Interventions by authorities to keep currencies down have led to inflated asset values in the region. Stock markets and housing prices have significantly risen in the past year.
The Survey recommends greater exchange rate flexibility as the "one sustainable solution." Such move should take away the "one-way bet" that often leads to more capital flows. "Markets quickly realize that the currency could move in either direction."
In other areas, the global electronics sector, a vital contributor to Asia-Pacific's growth, faces a "moderate decline" in demand, together with signs of an easing in commodity prices, including oil that will prove a mixed blessing.
The economies of several oil exporting countries in the Asia Pacific have benefited from higher global petroleum prices, especially in Central Asia and the Russian Federation. But an easing in oil prices over the second half of 2006 eased inflationary pressures and the burden for oil importing countries.
The Survey says that "as the international economic environment weakens, momentum in the region is expected to come from China, India and Japan." It says "considerable opportunities" are set to arise as the three economies account for over 60% of the gross domestic product (GDP) of the Asia Pacific region and close to 45% of imports.
China, while forecast to experience slower growth of 9.9% this year from 10.7% in 2006, will still see exports and investment as the main driving forces. UNESCAP expects the yuan to strengthen, a tighter domestic policy to slow investment and weaker demand from the electronics sector.
In India, the Survey expects the central bank to "nudge interest rates" up over the year but with growth still strong at 9.0% in 2007 led by services and accelerating industrial production, raising fears of "overheating" leading to higher domestic prices.

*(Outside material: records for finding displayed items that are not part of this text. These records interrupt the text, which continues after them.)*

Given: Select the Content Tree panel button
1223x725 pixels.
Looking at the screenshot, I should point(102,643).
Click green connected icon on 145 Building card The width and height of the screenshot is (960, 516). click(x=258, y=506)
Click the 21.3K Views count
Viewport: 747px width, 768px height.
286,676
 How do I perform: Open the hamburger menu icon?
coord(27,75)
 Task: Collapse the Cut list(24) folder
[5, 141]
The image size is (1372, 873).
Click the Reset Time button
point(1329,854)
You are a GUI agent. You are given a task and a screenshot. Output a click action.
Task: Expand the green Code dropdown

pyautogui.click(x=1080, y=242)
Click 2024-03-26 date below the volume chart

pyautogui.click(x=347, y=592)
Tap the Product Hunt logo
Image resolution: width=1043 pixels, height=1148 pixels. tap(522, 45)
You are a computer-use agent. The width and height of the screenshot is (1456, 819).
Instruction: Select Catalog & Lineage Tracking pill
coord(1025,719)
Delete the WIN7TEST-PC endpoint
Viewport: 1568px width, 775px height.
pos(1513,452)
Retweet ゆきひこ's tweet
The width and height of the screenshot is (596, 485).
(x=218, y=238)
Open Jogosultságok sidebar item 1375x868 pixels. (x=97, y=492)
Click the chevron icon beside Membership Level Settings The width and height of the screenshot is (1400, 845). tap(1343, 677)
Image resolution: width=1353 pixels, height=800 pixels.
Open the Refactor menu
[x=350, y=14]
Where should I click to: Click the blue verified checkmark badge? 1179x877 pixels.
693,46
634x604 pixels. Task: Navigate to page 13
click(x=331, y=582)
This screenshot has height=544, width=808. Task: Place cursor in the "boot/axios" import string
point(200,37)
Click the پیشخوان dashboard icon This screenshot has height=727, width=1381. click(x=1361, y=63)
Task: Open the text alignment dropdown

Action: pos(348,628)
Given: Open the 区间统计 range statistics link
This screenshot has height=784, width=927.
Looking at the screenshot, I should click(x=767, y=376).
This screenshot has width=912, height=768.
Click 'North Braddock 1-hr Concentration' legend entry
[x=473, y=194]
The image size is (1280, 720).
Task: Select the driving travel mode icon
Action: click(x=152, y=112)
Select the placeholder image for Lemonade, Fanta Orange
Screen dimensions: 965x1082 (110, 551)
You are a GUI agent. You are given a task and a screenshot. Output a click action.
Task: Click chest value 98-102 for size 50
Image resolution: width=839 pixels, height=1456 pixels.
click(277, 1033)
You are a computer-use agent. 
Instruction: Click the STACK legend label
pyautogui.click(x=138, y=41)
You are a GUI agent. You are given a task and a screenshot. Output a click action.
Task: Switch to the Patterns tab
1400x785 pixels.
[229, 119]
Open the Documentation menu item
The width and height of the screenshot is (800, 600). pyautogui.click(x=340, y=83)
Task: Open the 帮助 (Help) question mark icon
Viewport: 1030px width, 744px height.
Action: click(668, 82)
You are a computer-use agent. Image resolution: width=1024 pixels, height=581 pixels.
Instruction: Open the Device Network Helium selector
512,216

For Japan, a slowing United States economy is forecast to lead growth to under 2.0% from 2.6% in 2006.
But UNESCAP is predicting a rebound in economic growth for South East Asian economies, buoyed by domestic demand and in particular investment.
Lower interest rates in Indonesia and a pro-business regulatory climate are set to boost investment. Malaysia's economy is boosted by strong electronics exports and increased development spending under the national latest five year economic plan.
In the Philippines, energy reforms have strengthened the investment climate. But political uncertainties in Thailand have raised the "downside risks" although growth is forecast at 4.7%.
In North and Central Asia, growth is projected to slightly ease to 7.1%. The Russian Federation is projected to grow at a robust 6.4% in 2007, and benefit from strong export earnings and healthy domestic demand.
Political instability could act as a significant drag on growth over the medium term in several countries in the Asia-Pacific region such as Fiji and Sri Lanka. According to 2007 Survey, geopolitical tensions are also weakening investor and consumer confidence in the Islamic Republic of Iran and on the Korean Peninsula.
As the region's oldest and most comprehensive annual review of economic and social developments, UNESCAP's Economic and Social Survey of Asia and the Pacific provides the only independent source of analysis covering all countries in this vast and diverse region, and considers both the social and economic spheres of development. The 2007 Survey, entitled "Surging Ahead in Uncertain Times," looks at the most critical issues, challenges and risks our region faces in the months ahead.
Headquartered in Bangkok, Thailand, UNESCAP is the largest of the UN's five Regional Commissions in terms of membership, population served and area covered. The only inter-governmental forum covering the entire Asia-Pacific region, it aims to promote economic and social progress.